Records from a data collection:
○ ○ ○ ○ ○
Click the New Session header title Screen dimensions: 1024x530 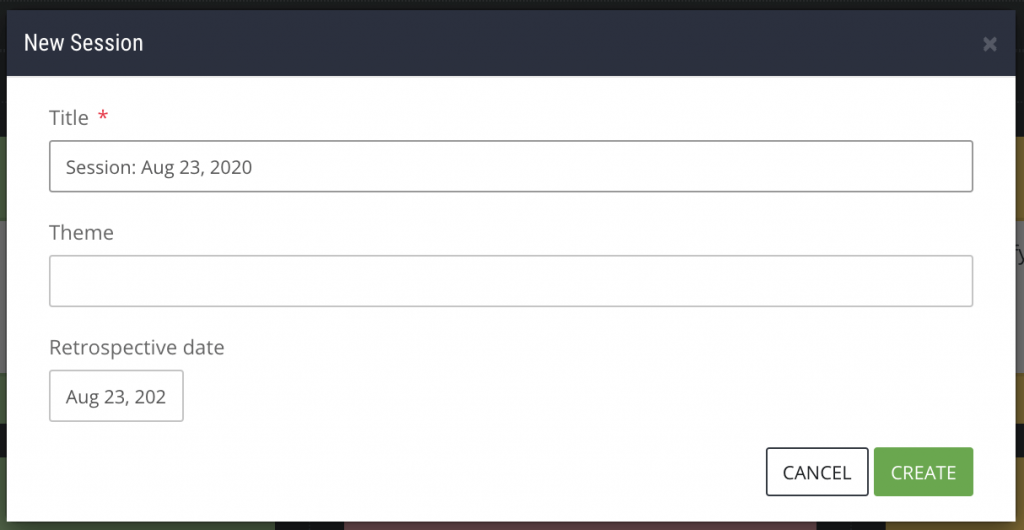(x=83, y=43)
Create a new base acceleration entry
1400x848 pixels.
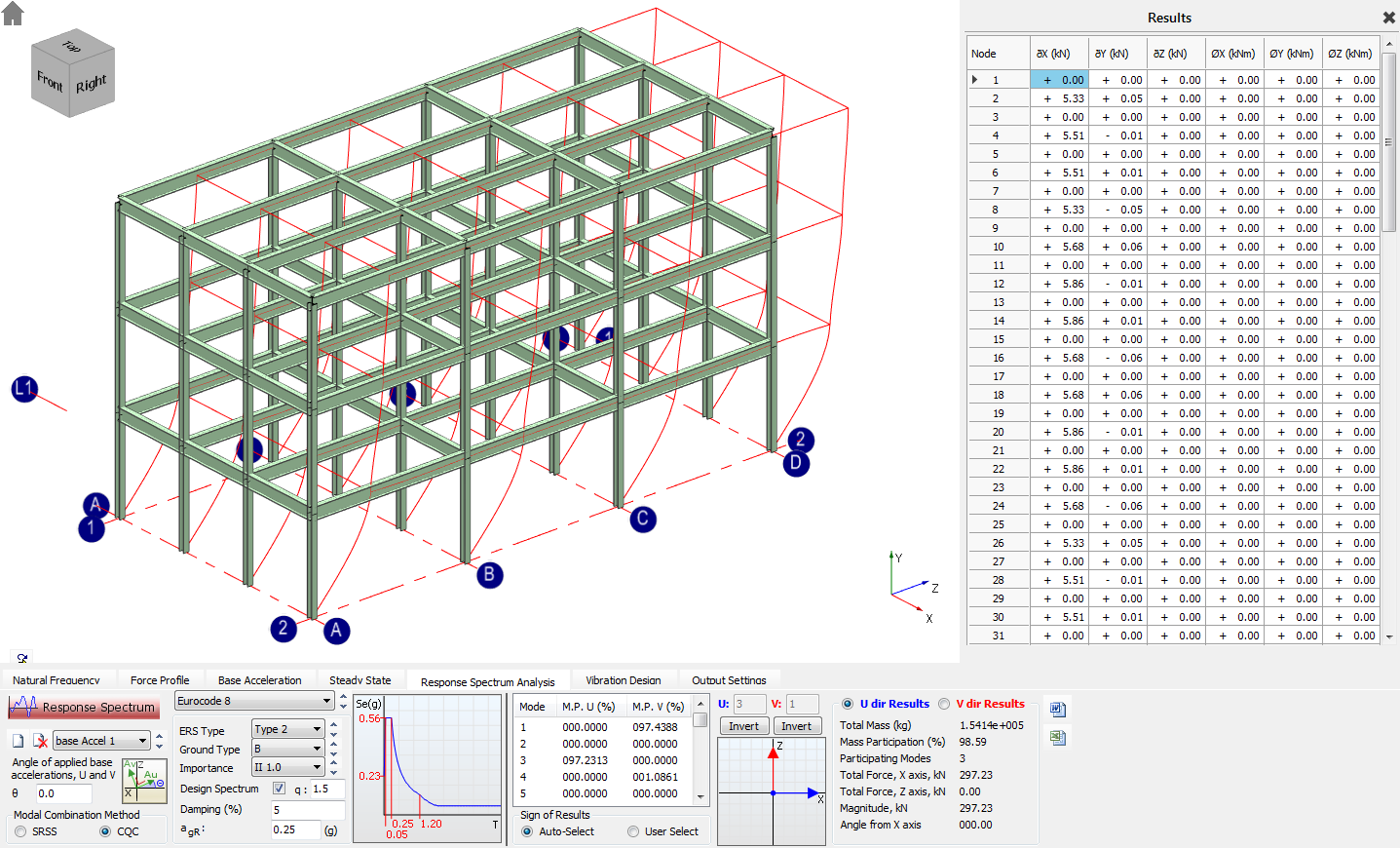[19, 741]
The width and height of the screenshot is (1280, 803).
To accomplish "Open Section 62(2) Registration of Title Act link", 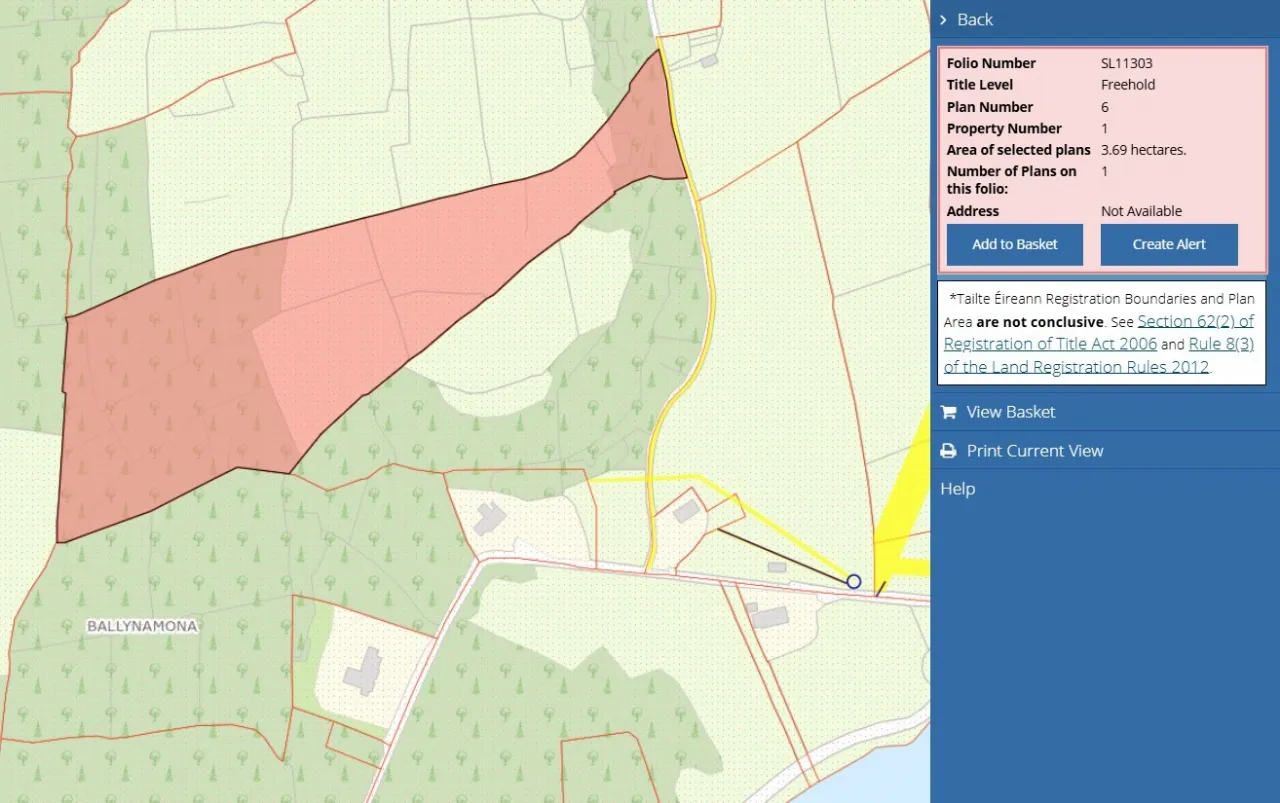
○ ○ ○ ○ ○
What to produce: Omit the pictures and write out the lines above from the one with "1400x848 pixels." through the last, unchanged.

Expected answer:
1400x848 pixels.
[19, 741]
The width and height of the screenshot is (1280, 803).
To accomplish "Open Section 62(2) Registration of Title Act link", 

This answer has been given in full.